TASK A
According to the AMT overview, in what year did Congress create the AMT?
TASK B
Retype the part of the AMT overview that opens with the words containing "In 1969, Congress" and closes with "or the AMT.".

PAGE EXCERPT
━━━━━━━━━━━━━━━━━━━━━━━━━━━━━━

The Basics:
- The Alternative Minimum Tax (AMT) was designed to catch people who avoid paying taxes due to certain tax breaks, credits, and/or deductions.
- AMT exemption amounts for 2015 are $83,400 for Married Filing Jointly and Qualifying Widow(er), $53,600 for Single or Head of Household, and $41,700 for Married Filing Separately.
- The only itemized deductions allowed under the AMT are mortgage interest used to buy, build or improve your home, charitable contributions, casualty losses, medical expenses in excess of 10% of adjusted gross income (AGI), and miscellaneous itemized deductions not subject to the 2% of AGI floor.
The number of taxpayers affected by the Alternative Minimum Tax (AMT) has increased from $20,000 taxpayers in 1970 to approximately 3.5 million in 2013. Congress continues to apply temporary fixes by increasing AMT exemptions to take into account the AMT exemption is not adjusted for inflation.
What is the AMT?
In 1969, Congress created the AMT to ensure wealthy Americans did not avoid paying federal income tax by taking undue advantage of certain “preferential” tax benefits. Unfortunately, the AMT has not been adjusted for inflation over the years, so the AMT starts to affect middle-income tax filers unless Congress increases the AMT exemption. Congress has increased or extended the AMT exemption several times since it was enacted.
Who will be affected?
You’re subject to the AMT if the AMT exceeds your regular tax figured from tax tables and rate schedules. In other words, you pay whichever amount is more, your regular tax or the AMT.
Several factors influence if you’re affected by the AMT, including these common scenarios:
- You itemized deductions and claimed large deductions for taxes and/or miscellaneous deductions subject to the 2% adjusted gross income limit.
- You took out a home mortgage or equity line of credit and used the money to do something other than buy, build or improve your home.
- You exercised incentive stock options and did not dispose of the stock in 2015.
- You claimed a large number of personal and dependent exemptions on your return.
AMT exemptions (the amount you can deduct from your AMT income) for the 2015 year were:
- Married Filing Jointly and Qualifying Widow(er): $83,400
- Single and Head of Household: $53,600
- Married Filing Separately: $41,700
Phase-out rules for the AMT exemption did not change. The phase-out range is based upon alternative minimum taxable income (AMTI). The AMTI phase-out begins at the follow income levels for 2015:
- Married Filing Jointly and Qualifying Widow(er): $158,900
- Single and Head of Household: $119,200
- Married Filing Separately: $79,450
Deductions and the AMT
A report from Congress1 shows the AMT has a disproportionate impact on residents living in certain states. It also revealed that taxpayers itemizing deductions for state and local taxes and/or miscellaneous deductions, as well as those who have larger families, are at greater risk than those who don’t. And married taxpayers across a wide income range will be affected, whether they itemize or not.

━━━━━━━━━━━━━━━━━━━━━━━━━━━━━━

Saved data entries
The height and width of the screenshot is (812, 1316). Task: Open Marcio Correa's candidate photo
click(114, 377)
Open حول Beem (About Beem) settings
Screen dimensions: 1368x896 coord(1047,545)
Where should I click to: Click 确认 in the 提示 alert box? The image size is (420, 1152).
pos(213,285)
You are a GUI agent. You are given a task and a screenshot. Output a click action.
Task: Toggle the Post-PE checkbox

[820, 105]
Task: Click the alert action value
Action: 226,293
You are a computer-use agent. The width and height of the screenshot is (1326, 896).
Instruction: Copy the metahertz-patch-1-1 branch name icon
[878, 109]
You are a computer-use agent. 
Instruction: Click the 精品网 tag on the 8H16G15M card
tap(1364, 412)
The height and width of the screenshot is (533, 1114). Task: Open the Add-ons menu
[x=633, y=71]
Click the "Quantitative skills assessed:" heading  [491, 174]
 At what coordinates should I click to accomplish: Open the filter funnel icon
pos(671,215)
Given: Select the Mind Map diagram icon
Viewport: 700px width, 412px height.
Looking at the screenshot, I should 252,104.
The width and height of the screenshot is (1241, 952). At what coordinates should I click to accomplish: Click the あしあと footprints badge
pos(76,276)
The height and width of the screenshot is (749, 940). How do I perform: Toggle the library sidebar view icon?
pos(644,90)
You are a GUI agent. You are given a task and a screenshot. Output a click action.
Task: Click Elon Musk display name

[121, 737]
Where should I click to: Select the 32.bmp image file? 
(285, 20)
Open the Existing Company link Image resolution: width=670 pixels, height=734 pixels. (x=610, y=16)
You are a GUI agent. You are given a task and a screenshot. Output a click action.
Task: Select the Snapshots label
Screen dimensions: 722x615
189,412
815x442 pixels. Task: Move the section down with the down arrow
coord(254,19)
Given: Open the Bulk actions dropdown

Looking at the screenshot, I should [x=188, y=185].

━━━━━━━━━━━━━━━━━━━━━━━━━━━━━━

EXERCISE ANSWER A
1969

EXERCISE ANSWER B
In 1969, Congress created the AMT to ensure wealthy Americans did not avoid paying federal income tax by taking undue advantage of certain “preferential” tax benefits. Unfortunately, the AMT has not been adjusted for inflation over the years, so the AMT starts to affect middle-income tax filers unless Congress increases the AMT exemption. Congress has increased or extended the AMT exemption several times since it was enacted.
Who will be affected?
You’re subject to the AMT if the AMT exceeds your regular tax figured from tax tables and rate schedules. In other words, you pay whichever amount is more, your regular tax or the AMT.